After standing in line and going through security for about 20 minutes, I proceeded through immigration and handed in my passport to the Vietnamese immigration officer. The immigration officer looked young, probably in his early twenties. After a few minutes, he began to flip through all of the pages of my passport looking for something. I began to wonder why he was looking through the next 30 pages of my empty passport.
The young immigration officer then called over another immigration officer, and began talking with him in Vietnamese. I didn’t understand anything that they were saying. The other immigration officer took my passport then motioned me to follow him to a bunch of doors leading to the interrogation rooms. I was beginning to feel worried.
Fortunately, I was stopped several meters away. An older, more experienced officer arrived. The following conversation ensued:
“When did you enter Vietnam? Visa says you entered on the 13th, but stamp says you entered on the 15th.
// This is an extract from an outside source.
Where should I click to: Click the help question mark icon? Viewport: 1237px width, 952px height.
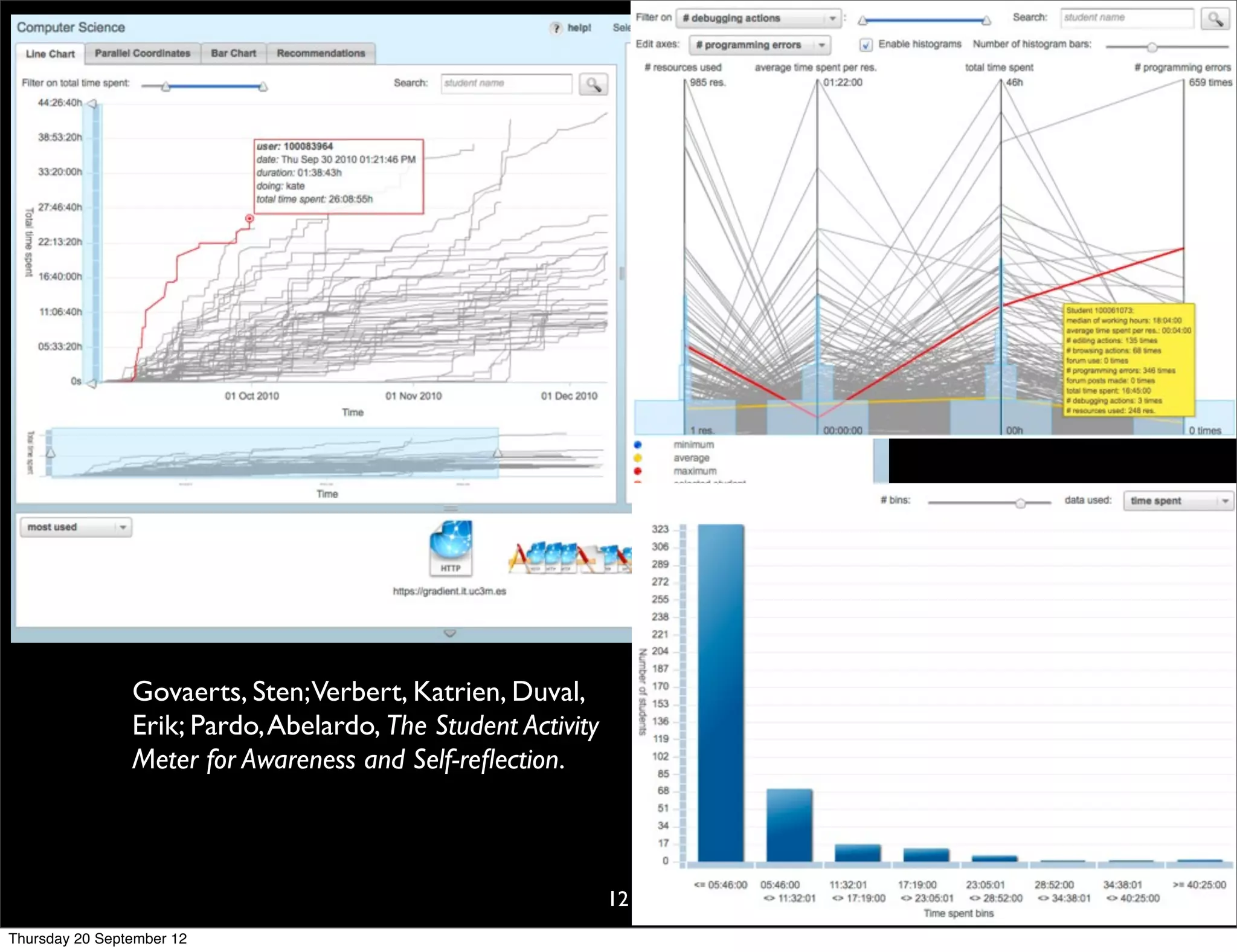pyautogui.click(x=556, y=28)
Where were you from the 13th to 15th?”
“I was in Cambodia on the 13th to 15th.”
“But you enter Vietnam on the 13th! And you enter on the Vietnam 15th! How you get visa on the 13th?”
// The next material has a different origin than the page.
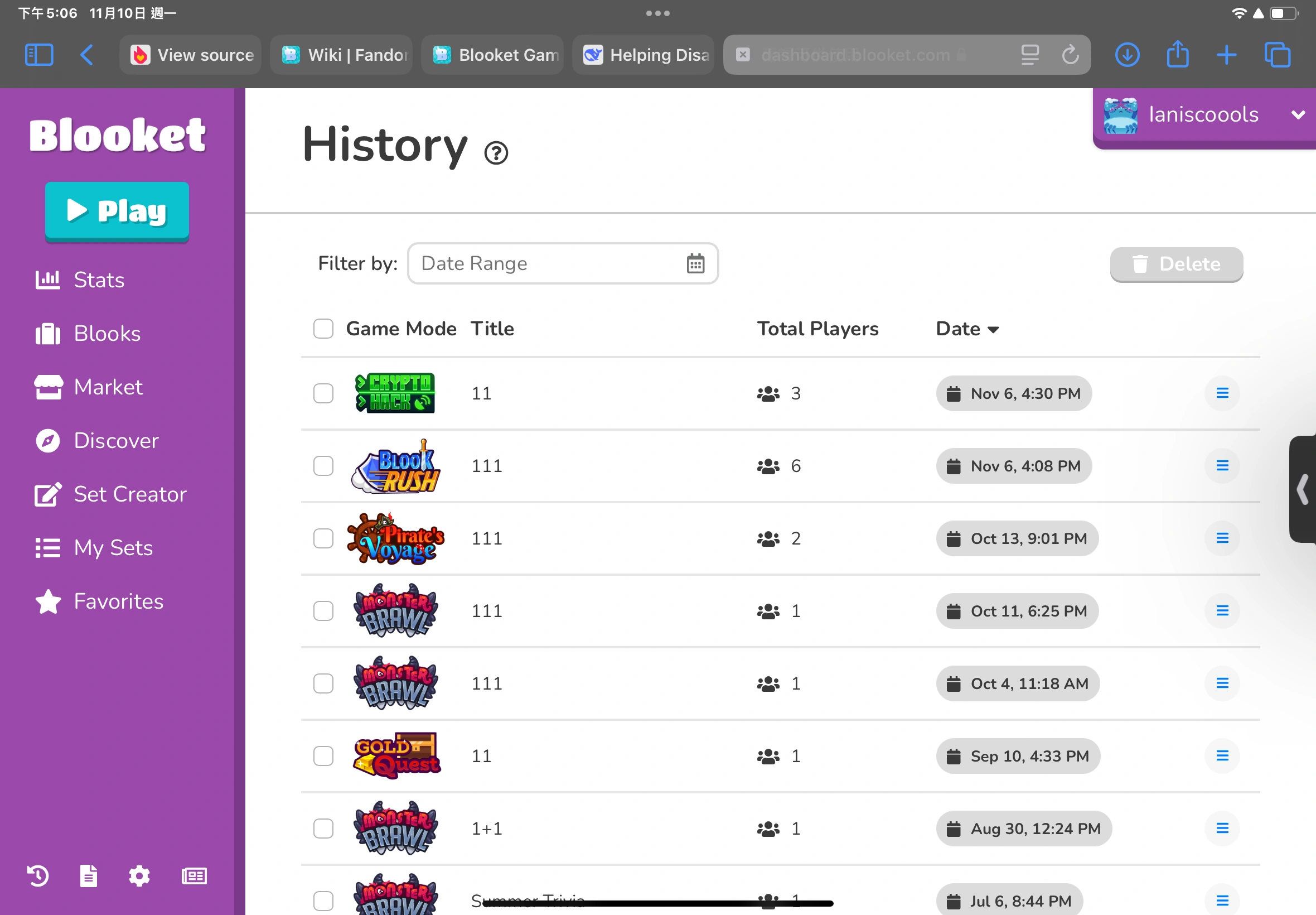
Task: Tap Safari downloads icon in toolbar
Action: 1127,55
“I got the visa at the airport on the 13th. I flew from Hong Kong to Ho Chi Minh on the 13th.”
“You have your ticket?”
I showed the superior officer the boarding pass from my December 13th flight from Hong Kong to Saigon.
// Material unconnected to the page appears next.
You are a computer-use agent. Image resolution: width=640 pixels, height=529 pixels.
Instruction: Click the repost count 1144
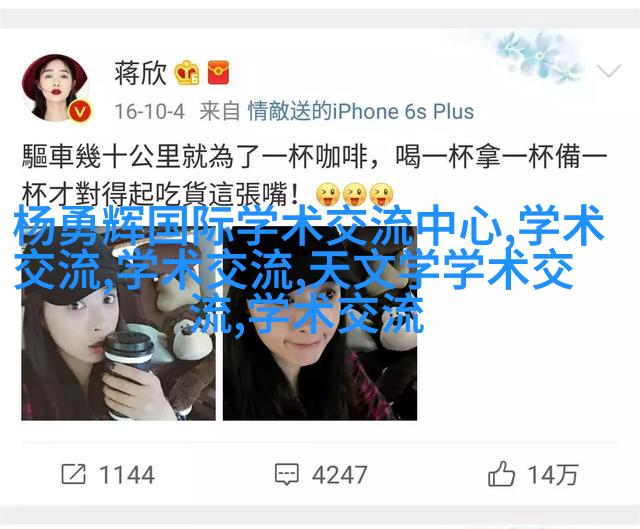127,475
“You entered Vietnam on the 13th, but stamp says you entered Vietnam on the 15th, where were you from the 13th to 15th?!”
“I was in Cambodia on the 13th to the 15th. I got my Vietnam visa on the 13th, I didn’t leave the airport, because I had to fly to Cambodia.”
I showed the superior officer my Cambodia visa and the entry stamps proving that I was in Cambodia on the 13th to the 15th.
I also showed him the boarding pass from my flight from Saigon to Siem Reap, Cambodia. Then the superior officer grumblingly said:
“OK, next time you get the visa, you go through immigration.”
I was then escorted back where the younger immigration officer looked at my passport, got a confused look on his face, and then sought help from a female immigration officer sitting next to him. He gave her my passport, and she briefly looked at my Vietnam visa, Cambodia visa, and the entry stamps, after which she gesticulated to the young (and I assume inexperienced) immigration officer to just stamp my passport.
The young immigration officer, however, kept shaking his head, snapped at the female immigration officer, grabbed my passport and ran to the other side of the immigration section of the airport. I then followed him once more to see the older officer lecturing the younger officer. Suffice to say, my passport then got stamped.
So in retrospect, the Hong Kong staff of Vietnam Airlines was partially wrong about my visa on arrival not being accepted. And if you are transiting through a Vietnamese airport, but plan to come back to Vietnam by land or plane within several days, it’s worth paying the extra money for the airport “fast-track” service from the website.
However, if you have extra time and your Vietnam visa is a multiple entry visa, it might be worthwhile to go through immigration and return to the airport for your connecting flight. That way, you’ll avoid this kind confusion with the Vietnamese immigration authorities when you leave Vietnam, but I believe I may have had a very special case with a very inexperienced Vietnamese immigration officer.
Although my time here was really short, I had a great time with my new friends in Saigon and Nha Trang, and I really look forward to returning to Vietnam.